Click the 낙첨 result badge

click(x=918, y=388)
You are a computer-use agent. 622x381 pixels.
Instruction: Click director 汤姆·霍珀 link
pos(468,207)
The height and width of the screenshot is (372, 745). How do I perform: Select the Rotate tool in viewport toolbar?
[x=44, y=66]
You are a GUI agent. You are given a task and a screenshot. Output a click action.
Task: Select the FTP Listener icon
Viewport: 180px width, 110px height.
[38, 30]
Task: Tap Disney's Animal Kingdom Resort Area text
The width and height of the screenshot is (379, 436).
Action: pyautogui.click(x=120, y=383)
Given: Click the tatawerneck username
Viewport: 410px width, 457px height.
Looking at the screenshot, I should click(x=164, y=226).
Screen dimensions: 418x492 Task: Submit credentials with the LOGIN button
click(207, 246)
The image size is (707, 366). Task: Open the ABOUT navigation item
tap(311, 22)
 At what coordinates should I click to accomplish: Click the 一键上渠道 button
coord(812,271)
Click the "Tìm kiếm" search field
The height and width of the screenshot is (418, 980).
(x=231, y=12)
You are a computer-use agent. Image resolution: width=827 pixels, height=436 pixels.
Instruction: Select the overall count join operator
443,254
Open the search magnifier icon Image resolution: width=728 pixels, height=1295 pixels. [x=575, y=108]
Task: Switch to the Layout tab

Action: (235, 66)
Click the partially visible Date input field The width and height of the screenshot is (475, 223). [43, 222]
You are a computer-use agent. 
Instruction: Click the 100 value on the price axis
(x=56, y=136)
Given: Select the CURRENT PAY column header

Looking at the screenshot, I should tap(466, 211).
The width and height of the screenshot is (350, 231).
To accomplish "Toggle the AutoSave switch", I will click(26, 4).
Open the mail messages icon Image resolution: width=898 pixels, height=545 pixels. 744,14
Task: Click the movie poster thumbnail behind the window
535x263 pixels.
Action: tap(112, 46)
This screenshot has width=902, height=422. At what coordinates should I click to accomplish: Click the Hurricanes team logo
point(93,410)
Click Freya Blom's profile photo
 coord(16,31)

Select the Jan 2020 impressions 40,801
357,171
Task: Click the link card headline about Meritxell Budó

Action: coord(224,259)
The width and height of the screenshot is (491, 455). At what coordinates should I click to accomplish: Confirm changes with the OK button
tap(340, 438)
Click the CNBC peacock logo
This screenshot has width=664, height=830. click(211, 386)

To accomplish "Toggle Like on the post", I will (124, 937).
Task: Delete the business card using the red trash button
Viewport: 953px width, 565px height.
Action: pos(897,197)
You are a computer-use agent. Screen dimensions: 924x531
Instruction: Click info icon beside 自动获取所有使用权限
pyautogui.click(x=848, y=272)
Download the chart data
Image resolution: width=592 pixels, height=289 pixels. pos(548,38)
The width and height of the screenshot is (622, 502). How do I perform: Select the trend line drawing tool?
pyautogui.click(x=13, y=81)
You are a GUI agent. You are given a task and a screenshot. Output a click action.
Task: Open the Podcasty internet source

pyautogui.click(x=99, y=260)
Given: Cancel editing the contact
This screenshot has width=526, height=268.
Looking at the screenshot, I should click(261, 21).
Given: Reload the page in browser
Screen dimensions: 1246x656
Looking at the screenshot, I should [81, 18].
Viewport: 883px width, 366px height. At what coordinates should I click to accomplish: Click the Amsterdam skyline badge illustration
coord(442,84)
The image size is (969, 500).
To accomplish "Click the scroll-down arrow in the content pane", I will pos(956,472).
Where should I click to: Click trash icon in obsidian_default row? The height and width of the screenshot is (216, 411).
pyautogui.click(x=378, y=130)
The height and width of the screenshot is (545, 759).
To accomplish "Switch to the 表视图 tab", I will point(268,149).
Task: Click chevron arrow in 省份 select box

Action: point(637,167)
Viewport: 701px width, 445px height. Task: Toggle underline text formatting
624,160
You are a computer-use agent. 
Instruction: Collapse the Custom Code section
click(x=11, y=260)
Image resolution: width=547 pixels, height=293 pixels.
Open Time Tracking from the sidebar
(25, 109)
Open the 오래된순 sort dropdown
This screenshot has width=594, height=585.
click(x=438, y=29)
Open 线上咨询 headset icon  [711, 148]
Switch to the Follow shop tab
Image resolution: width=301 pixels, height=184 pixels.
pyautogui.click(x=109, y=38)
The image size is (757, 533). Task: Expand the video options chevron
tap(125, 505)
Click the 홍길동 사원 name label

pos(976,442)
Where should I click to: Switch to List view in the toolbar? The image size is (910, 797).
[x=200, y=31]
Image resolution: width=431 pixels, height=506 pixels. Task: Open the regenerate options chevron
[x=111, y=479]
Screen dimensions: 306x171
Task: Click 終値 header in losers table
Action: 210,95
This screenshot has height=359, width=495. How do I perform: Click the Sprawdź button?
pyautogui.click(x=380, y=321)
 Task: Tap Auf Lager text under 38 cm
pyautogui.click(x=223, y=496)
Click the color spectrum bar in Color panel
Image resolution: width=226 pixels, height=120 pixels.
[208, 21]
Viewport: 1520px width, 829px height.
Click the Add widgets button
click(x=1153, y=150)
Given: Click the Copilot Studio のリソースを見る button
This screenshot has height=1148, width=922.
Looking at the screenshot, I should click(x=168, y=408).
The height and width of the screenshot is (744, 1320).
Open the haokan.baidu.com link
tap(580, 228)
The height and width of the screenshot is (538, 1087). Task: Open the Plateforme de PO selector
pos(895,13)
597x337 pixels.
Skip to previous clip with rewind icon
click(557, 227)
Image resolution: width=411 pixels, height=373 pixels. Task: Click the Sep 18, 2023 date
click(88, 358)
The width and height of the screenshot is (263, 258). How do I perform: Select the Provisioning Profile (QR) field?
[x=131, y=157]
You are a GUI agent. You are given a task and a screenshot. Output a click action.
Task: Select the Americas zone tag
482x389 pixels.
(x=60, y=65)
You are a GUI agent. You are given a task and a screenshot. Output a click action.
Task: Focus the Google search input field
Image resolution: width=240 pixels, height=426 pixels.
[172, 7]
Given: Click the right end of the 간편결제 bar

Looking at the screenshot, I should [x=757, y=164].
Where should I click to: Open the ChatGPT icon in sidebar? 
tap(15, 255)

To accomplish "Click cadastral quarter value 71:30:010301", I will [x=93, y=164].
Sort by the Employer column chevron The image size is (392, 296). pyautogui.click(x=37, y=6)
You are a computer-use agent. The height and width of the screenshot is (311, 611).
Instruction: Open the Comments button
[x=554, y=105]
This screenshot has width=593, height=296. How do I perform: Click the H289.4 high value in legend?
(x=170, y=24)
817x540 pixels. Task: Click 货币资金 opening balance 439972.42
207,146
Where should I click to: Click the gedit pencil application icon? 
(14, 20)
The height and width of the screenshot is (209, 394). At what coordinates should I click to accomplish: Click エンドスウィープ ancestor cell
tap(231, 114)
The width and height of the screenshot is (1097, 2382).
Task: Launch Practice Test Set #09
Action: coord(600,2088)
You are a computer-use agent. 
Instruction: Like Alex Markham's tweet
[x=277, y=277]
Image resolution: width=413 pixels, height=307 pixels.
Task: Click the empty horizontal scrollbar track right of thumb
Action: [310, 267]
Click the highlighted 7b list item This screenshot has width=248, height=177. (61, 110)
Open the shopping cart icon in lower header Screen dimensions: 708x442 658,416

● **WHAT IS EXPECTED**
Your answer should be a single number: how many lines in the listing above contain "input"?

● **RESPONSE AREA**
2